[Data]

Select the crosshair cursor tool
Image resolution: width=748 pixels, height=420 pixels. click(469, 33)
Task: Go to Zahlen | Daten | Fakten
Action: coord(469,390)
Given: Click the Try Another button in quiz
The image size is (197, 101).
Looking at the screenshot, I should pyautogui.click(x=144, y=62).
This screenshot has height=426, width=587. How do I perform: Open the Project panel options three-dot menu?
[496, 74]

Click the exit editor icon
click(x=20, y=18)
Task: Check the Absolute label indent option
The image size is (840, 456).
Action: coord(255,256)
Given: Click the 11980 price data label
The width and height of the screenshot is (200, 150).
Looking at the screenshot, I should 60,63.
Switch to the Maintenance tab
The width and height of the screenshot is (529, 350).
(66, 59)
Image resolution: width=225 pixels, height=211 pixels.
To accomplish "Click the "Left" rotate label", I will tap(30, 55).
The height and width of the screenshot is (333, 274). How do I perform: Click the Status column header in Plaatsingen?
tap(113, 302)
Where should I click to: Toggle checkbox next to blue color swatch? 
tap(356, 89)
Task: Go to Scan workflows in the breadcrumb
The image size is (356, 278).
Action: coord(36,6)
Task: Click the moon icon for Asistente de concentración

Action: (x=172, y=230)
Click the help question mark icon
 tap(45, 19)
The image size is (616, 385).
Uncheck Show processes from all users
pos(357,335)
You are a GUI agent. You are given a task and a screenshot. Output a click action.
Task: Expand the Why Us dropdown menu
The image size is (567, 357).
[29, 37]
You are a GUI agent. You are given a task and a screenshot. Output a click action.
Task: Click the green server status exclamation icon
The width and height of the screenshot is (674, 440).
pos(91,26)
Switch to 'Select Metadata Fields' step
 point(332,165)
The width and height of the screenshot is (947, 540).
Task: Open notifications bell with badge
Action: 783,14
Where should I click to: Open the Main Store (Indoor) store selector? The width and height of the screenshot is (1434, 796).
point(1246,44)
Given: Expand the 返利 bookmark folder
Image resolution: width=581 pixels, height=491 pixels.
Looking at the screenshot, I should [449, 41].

[/Data]

All the records above are to be reproduced exactly.

Select the crosshair cursor tool
Image resolution: width=748 pixels, height=420 pixels. click(469, 33)
Task: Go to Zahlen | Daten | Fakten
Action: coord(469,390)
Given: Click the Try Another button in quiz
The image size is (197, 101).
Looking at the screenshot, I should pyautogui.click(x=144, y=62).
This screenshot has height=426, width=587. How do I perform: Open the Project panel options three-dot menu?
[496, 74]

Click the exit editor icon
click(x=20, y=18)
Task: Check the Absolute label indent option
The image size is (840, 456).
Action: coord(255,256)
Given: Click the 11980 price data label
The width and height of the screenshot is (200, 150).
Looking at the screenshot, I should 60,63.
Switch to the Maintenance tab
The width and height of the screenshot is (529, 350).
(66, 59)
Image resolution: width=225 pixels, height=211 pixels.
To accomplish "Click the "Left" rotate label", I will tap(30, 55).
The height and width of the screenshot is (333, 274). How do I perform: Click the Status column header in Plaatsingen?
tap(113, 302)
Where should I click to: Toggle checkbox next to blue color swatch? 
tap(356, 89)
Task: Go to Scan workflows in the breadcrumb
The image size is (356, 278).
Action: coord(36,6)
Task: Click the moon icon for Asistente de concentración

Action: (x=172, y=230)
Click the help question mark icon
 tap(45, 19)
The image size is (616, 385).
Uncheck Show processes from all users
pos(357,335)
You are a GUI agent. You are given a task and a screenshot. Output a click action.
Task: Expand the Why Us dropdown menu
The image size is (567, 357).
[29, 37]
You are a GUI agent. You are given a task and a screenshot. Output a click action.
Task: Click the green server status exclamation icon
The width and height of the screenshot is (674, 440).
pos(91,26)
Switch to 'Select Metadata Fields' step
 point(332,165)
The width and height of the screenshot is (947, 540).
Task: Open notifications bell with badge
Action: 783,14
Where should I click to: Open the Main Store (Indoor) store selector? The width and height of the screenshot is (1434, 796).
point(1246,44)
Given: Expand the 返利 bookmark folder
Image resolution: width=581 pixels, height=491 pixels.
Looking at the screenshot, I should [449, 41].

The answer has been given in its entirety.